Given information:
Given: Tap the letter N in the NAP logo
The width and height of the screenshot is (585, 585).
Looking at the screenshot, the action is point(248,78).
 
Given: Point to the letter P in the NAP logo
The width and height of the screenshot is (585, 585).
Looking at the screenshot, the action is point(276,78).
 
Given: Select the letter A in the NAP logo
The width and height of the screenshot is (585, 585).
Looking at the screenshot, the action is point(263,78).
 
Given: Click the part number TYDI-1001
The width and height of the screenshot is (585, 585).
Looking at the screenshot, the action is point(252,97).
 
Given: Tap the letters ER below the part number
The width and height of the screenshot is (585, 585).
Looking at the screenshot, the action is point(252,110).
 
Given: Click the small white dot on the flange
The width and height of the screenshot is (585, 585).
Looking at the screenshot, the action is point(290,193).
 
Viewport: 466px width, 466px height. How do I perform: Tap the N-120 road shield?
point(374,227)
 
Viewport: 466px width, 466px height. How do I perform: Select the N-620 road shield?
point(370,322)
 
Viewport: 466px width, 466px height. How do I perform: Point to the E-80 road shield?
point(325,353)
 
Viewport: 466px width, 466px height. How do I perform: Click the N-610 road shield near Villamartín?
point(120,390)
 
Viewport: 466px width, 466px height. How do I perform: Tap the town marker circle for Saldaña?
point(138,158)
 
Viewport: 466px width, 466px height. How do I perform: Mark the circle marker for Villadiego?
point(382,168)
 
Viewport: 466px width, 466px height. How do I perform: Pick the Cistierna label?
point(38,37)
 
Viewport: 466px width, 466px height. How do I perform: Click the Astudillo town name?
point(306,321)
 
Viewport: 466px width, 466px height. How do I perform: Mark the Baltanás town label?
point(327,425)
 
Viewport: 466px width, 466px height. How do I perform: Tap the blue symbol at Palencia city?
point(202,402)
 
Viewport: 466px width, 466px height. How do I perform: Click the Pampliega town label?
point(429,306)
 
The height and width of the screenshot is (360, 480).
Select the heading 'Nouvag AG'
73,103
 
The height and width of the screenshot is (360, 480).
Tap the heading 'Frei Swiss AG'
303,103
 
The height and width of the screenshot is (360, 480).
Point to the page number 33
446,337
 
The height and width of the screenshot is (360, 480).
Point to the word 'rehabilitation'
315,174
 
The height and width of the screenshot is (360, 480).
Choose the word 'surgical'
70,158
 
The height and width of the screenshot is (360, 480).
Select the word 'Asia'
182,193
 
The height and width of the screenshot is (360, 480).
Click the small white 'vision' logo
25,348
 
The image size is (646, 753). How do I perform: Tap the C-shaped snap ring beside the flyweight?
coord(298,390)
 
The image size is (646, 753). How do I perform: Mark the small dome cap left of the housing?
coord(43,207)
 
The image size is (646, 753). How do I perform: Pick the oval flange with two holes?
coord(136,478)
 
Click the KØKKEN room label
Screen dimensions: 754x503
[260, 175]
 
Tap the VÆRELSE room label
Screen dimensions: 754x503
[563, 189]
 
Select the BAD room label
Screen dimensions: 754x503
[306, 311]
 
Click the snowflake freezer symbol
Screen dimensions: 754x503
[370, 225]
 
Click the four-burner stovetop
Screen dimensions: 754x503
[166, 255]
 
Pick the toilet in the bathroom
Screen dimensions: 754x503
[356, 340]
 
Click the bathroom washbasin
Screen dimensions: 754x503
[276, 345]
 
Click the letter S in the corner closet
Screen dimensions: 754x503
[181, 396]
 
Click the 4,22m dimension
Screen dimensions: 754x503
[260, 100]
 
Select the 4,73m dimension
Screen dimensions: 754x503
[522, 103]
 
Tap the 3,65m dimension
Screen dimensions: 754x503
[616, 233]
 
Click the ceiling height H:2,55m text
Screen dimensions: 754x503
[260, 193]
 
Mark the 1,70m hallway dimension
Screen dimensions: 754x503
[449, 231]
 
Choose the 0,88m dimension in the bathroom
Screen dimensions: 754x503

Set task:
Tally the lines above that contain the string "town", matching case exactly, and give only the number.

Exercise answer:
4